Et la distribution a son propre budget d'erreur. Cent mètres de câble, c'est environ une demi-microseconde ; négligeable pour la plupart des travaux, dominant si vous traquez des latences de bus. Si le chiffre compte, mesurez-le une fois et écrivez-le.
Ce que fait réellement un équipement bien daté
- Il asservit son propre oscillateur à la référence au lieu de simplement la lire, si bien que sa cadence d'échantillonnage est juste et pas seulement ses étiquettes.
- Il horodate au point d'acquisition — l'instant où l'échantillon a été pris, pas l'instant où le paquet a été assemblé ou l'image sortie de l'encodeur.
- Il enregistre quelle source a daté la donnée et si cette source était saine, dans la donnée elle-même, pour que personne n'ait à reconstituer un décrochage de mémoire.
- Il a un comportement de holdover défini : à la perte de la référence, il continue de compter, signale qu'il le fait, et dérive à une vitesse annoncée d'avance.
- Et il ne saute jamais en silence. Une correction en marche d'escalier au milieu d'un enregistrement est pire que le décalage qu'elle corrige, parce qu'elle casse la seule hypothèse que fait toute analyse.
Le holdover mérite un nombre plutôt qu'un adjectif. Un oscillateur spécifié à deux parties par million dérive de deux microsecondes par seconde, soit un peu plus de sept millisecondes en une heure. Un composant à haute stabilité thermostaté, à un centième de partie par million, dérive de quelques dizaines de microsecondes sur la même heure. Les deux sont parfaitement utilisables, et aucun ne l'est si vous ne saviez pas lequel vous aviez.
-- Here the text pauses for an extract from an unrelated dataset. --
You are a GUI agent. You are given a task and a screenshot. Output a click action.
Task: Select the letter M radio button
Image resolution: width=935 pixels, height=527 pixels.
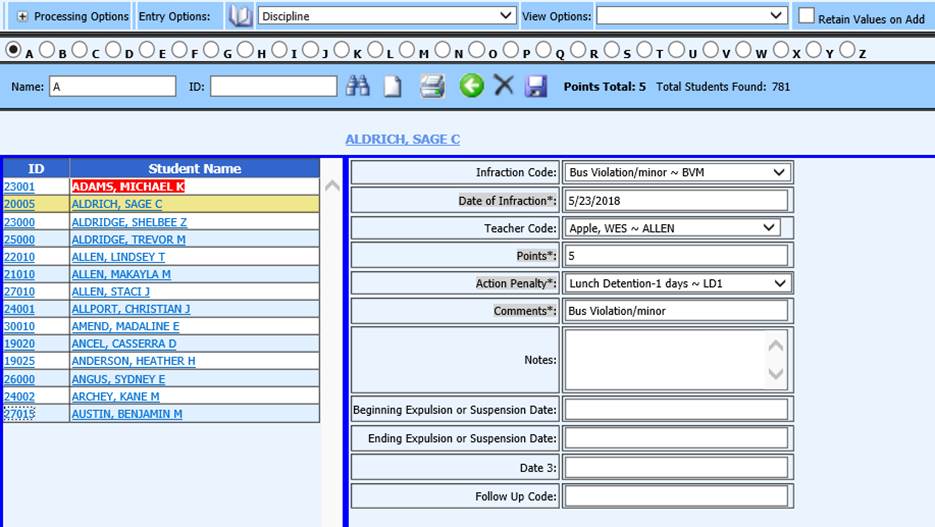[x=407, y=50]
Le contrôle qui trouve le problème avant le vol
Il existe un essai à institutionnaliser, et il prend un après-midi. Injectez un événement franc unique — une fermeture de contact, une impulsion, une tonalité — simultanément sur une voie de chaque unité d'acquisition, dans la vidéo si vous en avez, et si possible sur un bus. Enregistrez. Puis mesurez, dans le fichier, l'écart entre les horodatages de ce seul événement.
Le nombre qui en sort est l'alignement de votre installation, mesuré et non supposé. S'il correspond à votre exigence, vous avez un résultat documenté à verser au dossier de campagne. S'il n'y correspond pas, vous avez trouvé le décalage alors que l'appareil est encore au sol, ce qui est précisément l'objectif.
Refaites-le après toute modification de l'installation, et une fois en cours de campagne. C'est l'assurance la moins chère de l'instrumentation d'essais, et la seule qui paie avant l'accident plutôt qu'après.